- INPUT
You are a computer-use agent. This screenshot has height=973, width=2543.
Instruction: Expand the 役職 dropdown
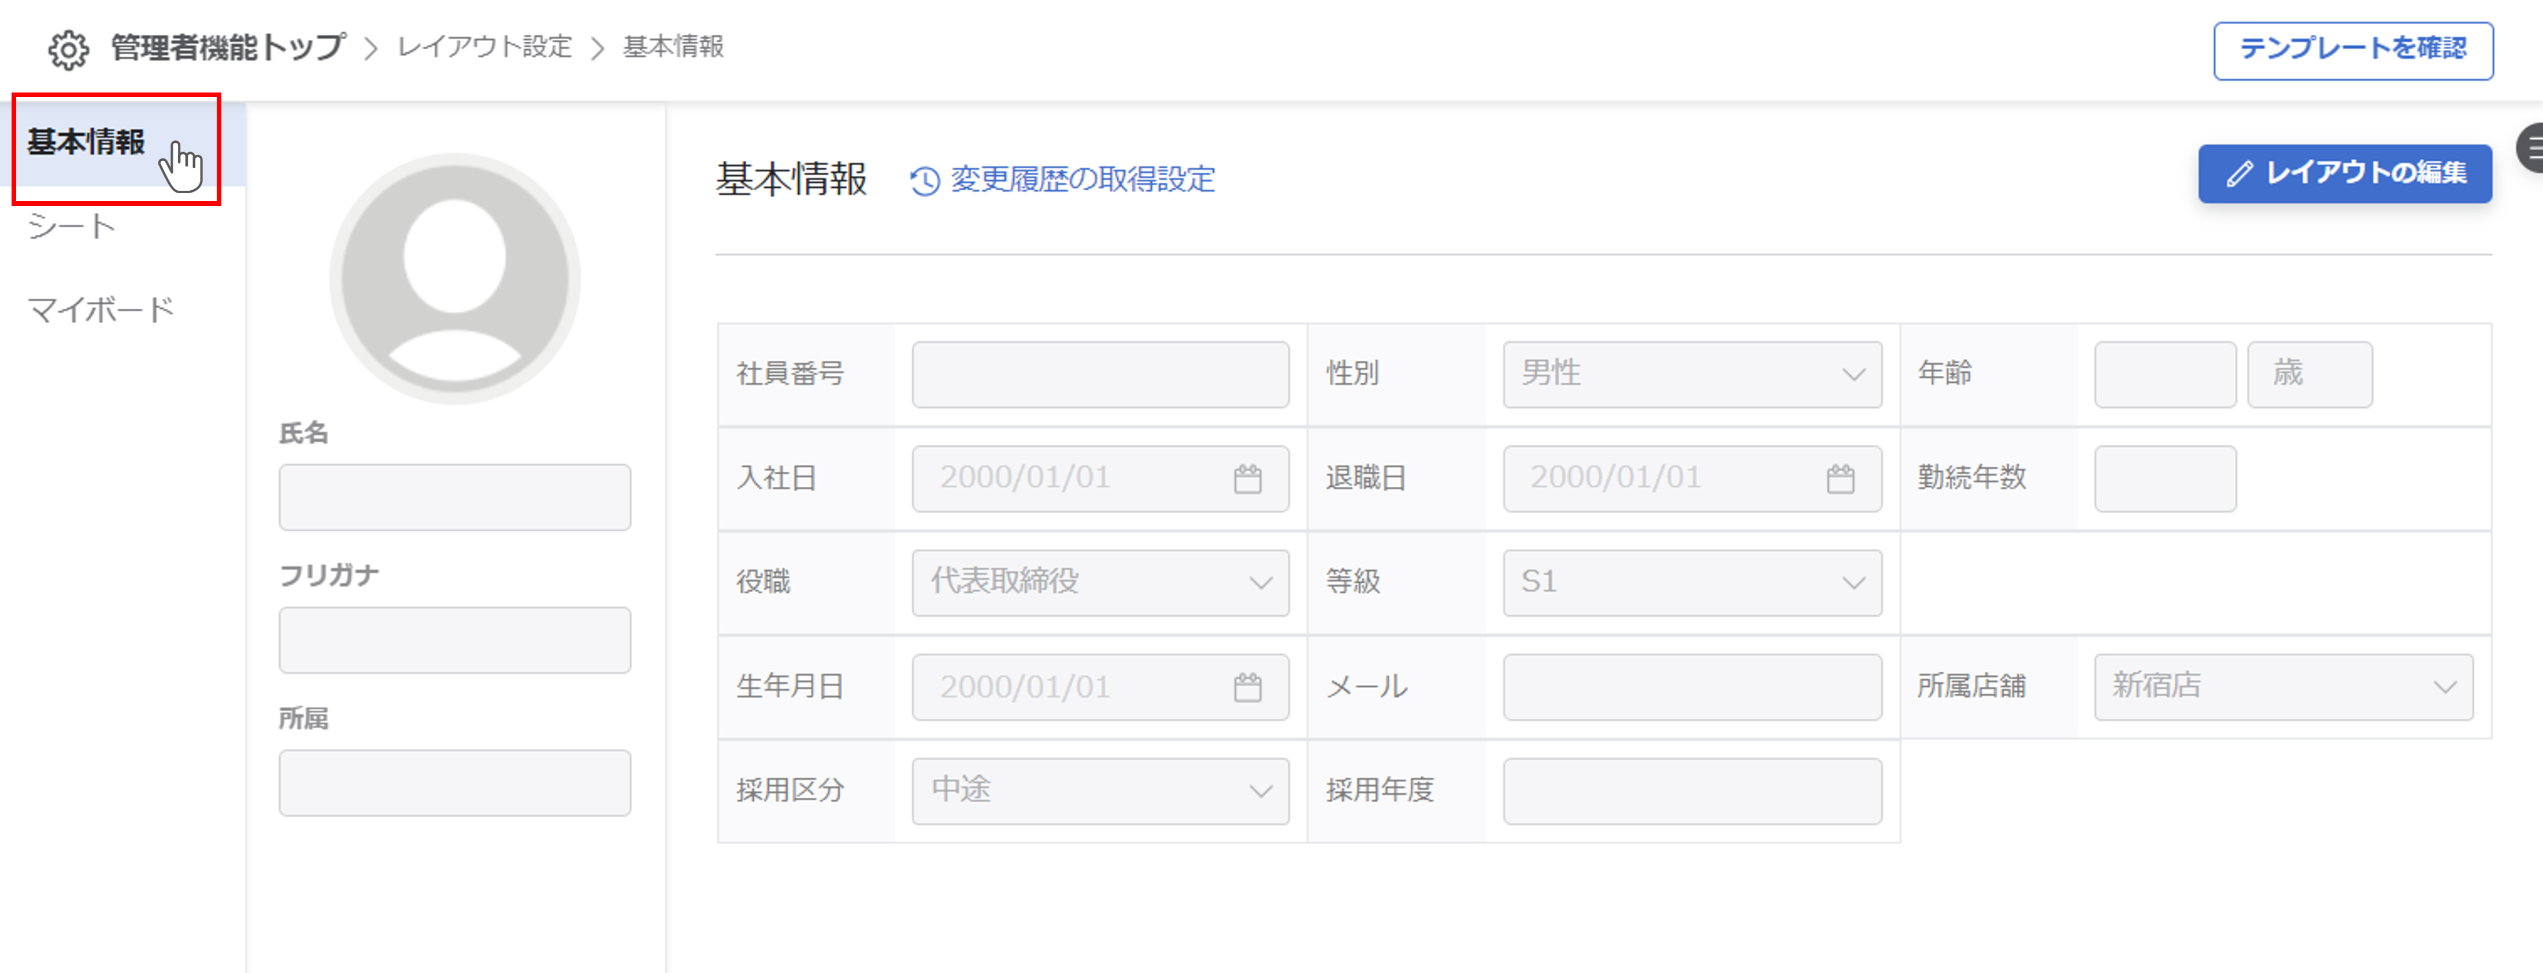point(1100,583)
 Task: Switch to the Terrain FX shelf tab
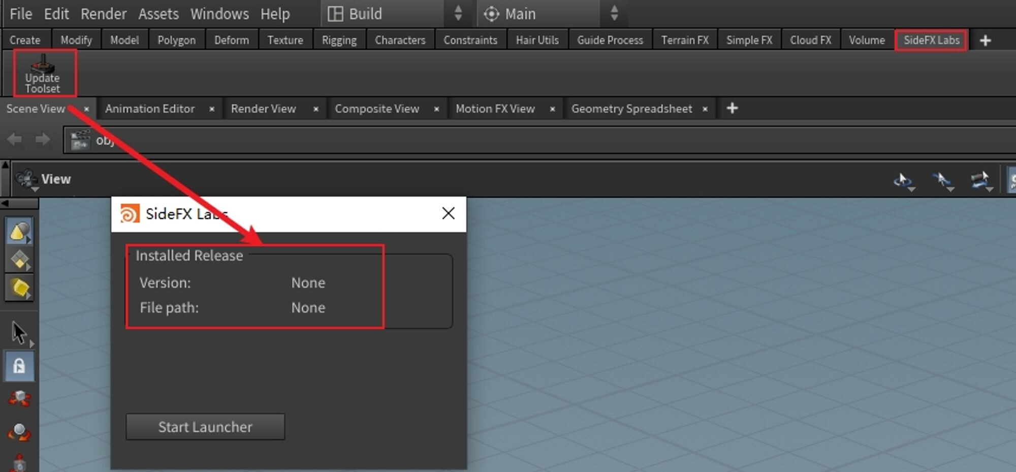click(685, 40)
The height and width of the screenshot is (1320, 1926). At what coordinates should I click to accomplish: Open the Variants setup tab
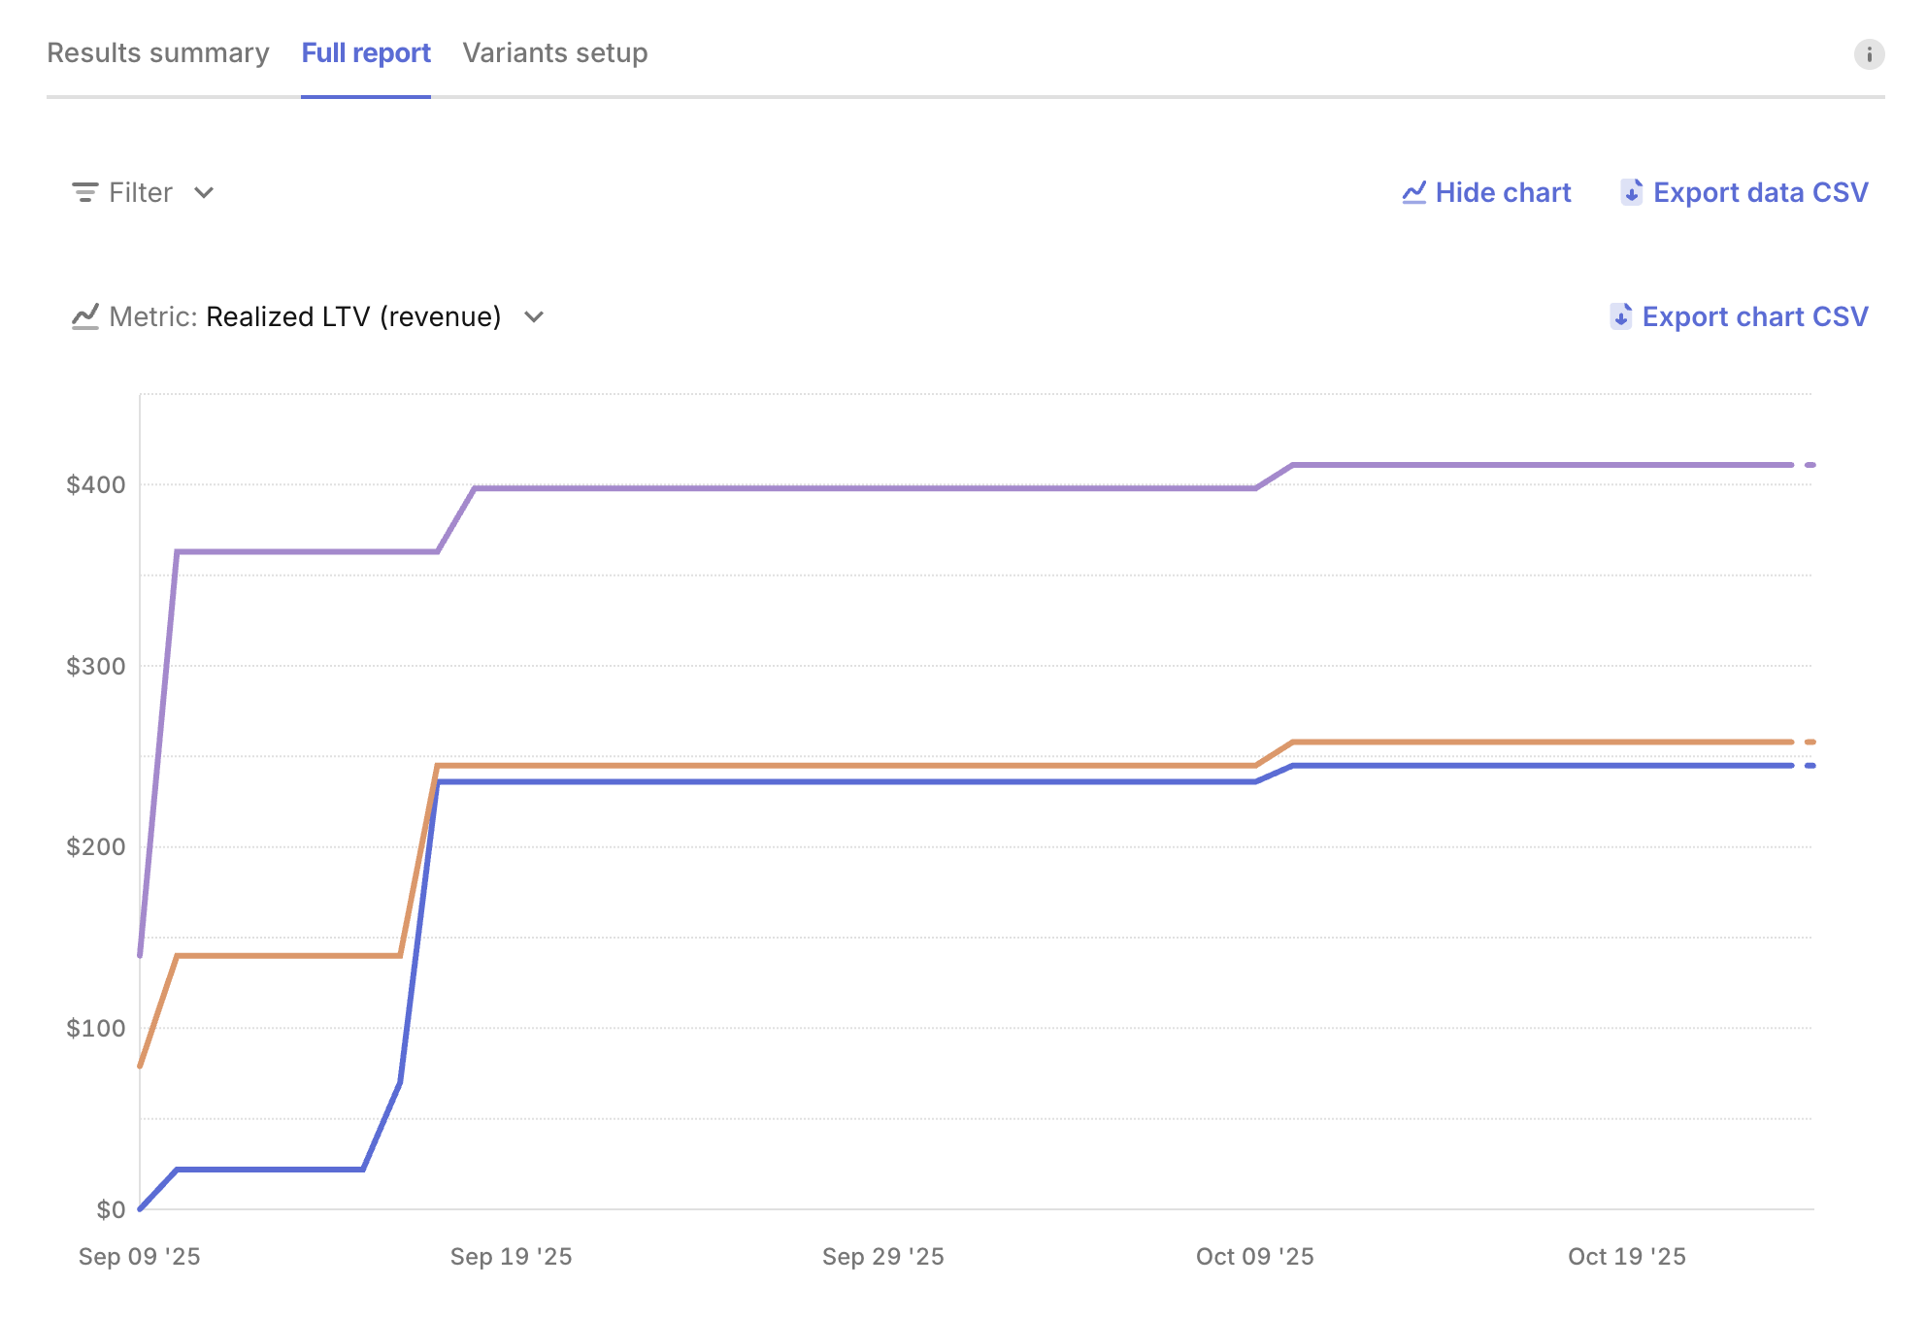pos(555,53)
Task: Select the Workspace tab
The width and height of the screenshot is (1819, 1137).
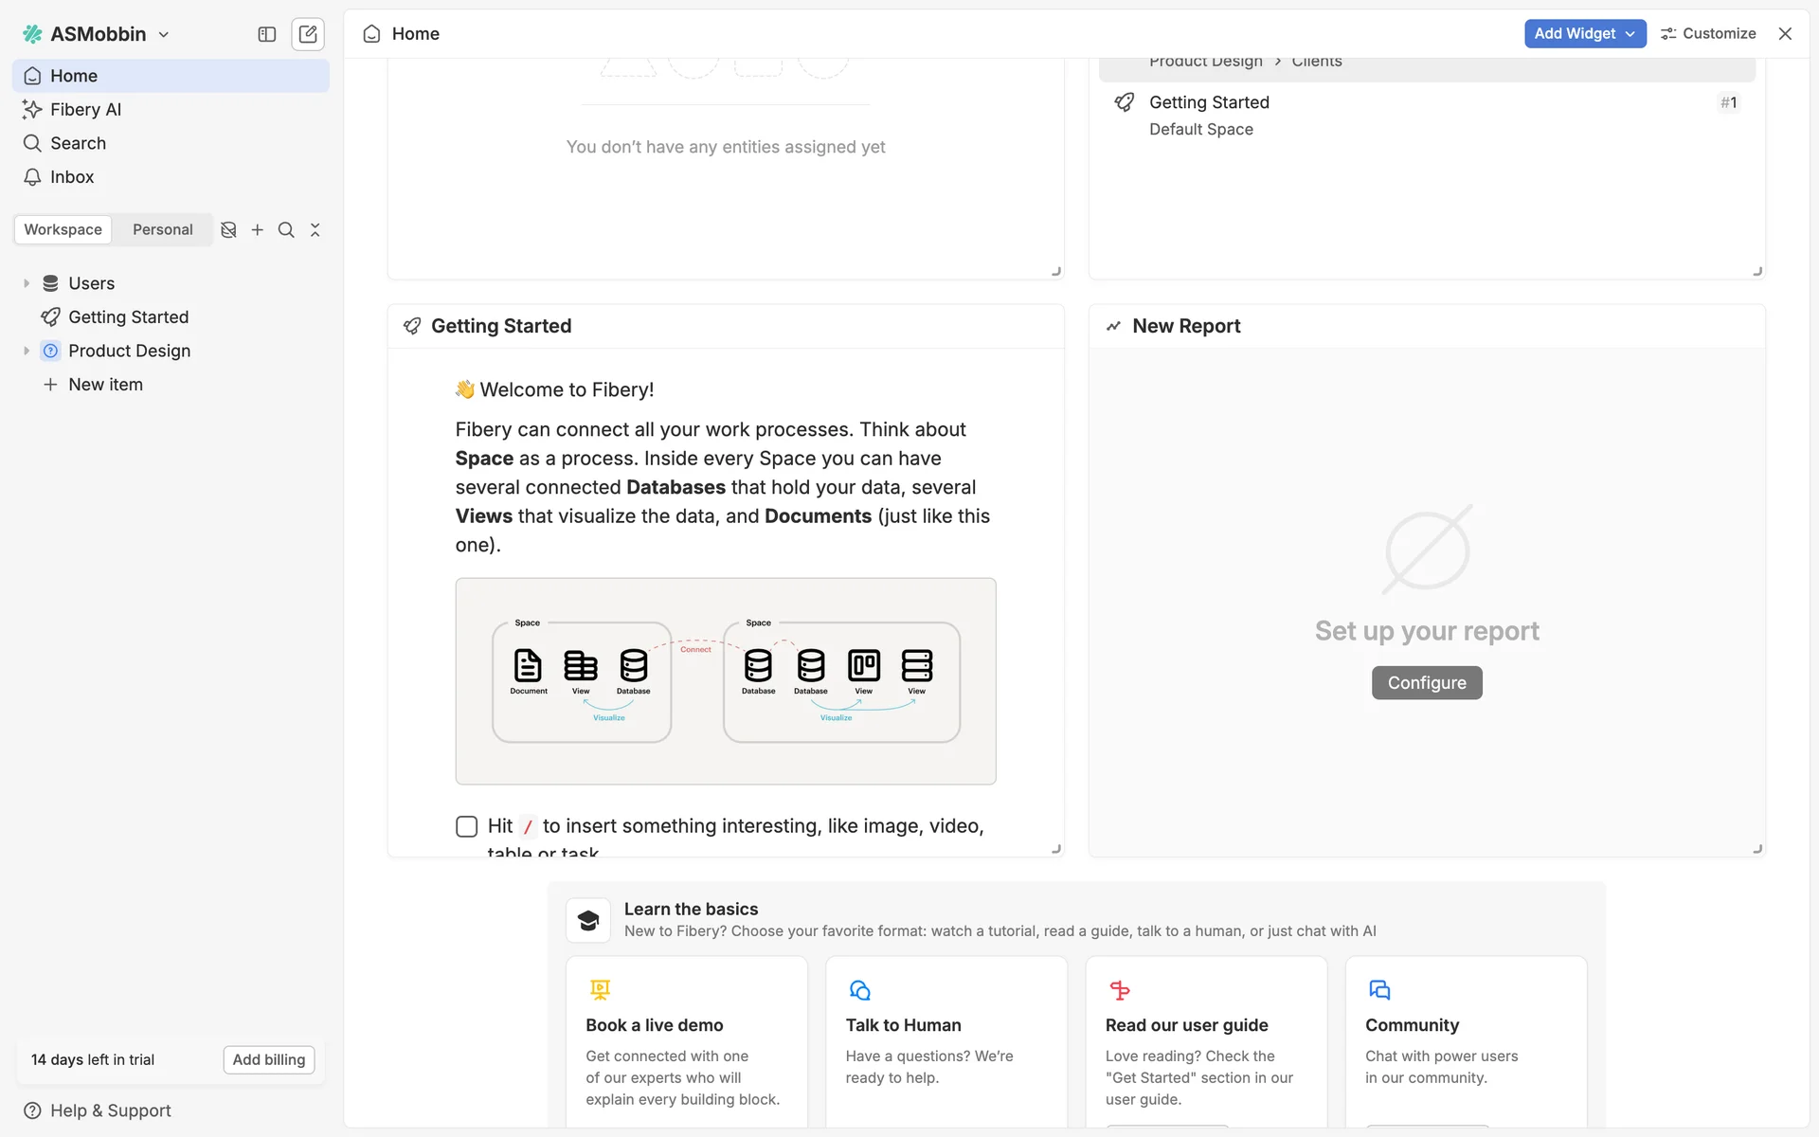Action: 63,230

- REQUIREMENT
Your copy of the entries must be exact and must contain no pictures.

- RESPONSE FOR THIS EXERCISE
You are a computer-use agent. This screenshot has height=973, width=2543.
Instruction: Expand the 役職 dropdown
point(1100,583)
 Task: Switch to the Terrain FX shelf tab
click(685, 40)
The height and width of the screenshot is (1320, 1926). At what coordinates should I click to accomplish: Open the Variants setup tab
pos(555,53)
Task: Select the Workspace tab
The width and height of the screenshot is (1819, 1137).
Action: 63,230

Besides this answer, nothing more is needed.